[Stored entries]
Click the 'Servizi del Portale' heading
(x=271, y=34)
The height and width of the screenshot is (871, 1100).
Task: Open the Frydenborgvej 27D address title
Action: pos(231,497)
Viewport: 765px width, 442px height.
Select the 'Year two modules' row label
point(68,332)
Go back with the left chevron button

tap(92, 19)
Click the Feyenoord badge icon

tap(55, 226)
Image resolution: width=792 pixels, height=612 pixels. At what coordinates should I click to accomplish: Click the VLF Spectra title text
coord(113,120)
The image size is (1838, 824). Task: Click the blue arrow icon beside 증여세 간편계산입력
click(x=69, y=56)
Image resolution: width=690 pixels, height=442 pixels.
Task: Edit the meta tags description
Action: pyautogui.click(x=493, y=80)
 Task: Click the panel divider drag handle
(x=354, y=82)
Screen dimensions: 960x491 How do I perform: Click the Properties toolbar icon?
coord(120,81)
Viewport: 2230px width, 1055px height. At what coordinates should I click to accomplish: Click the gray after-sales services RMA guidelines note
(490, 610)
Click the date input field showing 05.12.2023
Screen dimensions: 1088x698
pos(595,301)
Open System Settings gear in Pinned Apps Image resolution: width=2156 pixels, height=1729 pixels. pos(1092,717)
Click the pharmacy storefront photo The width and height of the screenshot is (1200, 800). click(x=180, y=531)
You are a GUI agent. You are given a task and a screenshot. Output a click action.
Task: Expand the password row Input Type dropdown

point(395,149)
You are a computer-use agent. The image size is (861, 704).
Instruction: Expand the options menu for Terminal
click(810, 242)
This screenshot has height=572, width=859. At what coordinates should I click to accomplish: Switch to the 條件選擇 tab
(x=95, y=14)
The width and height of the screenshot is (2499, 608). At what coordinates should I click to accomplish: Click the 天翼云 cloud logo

• **Aim of the exercise**:
Could you return every line from the entries above in which the string "agent" occurs?

• **Answer to the exercise**:
You are a GUI agent. You are given a task and a screenshot. Output a click action.
You are a computer-use agent. The image size is (861, 704).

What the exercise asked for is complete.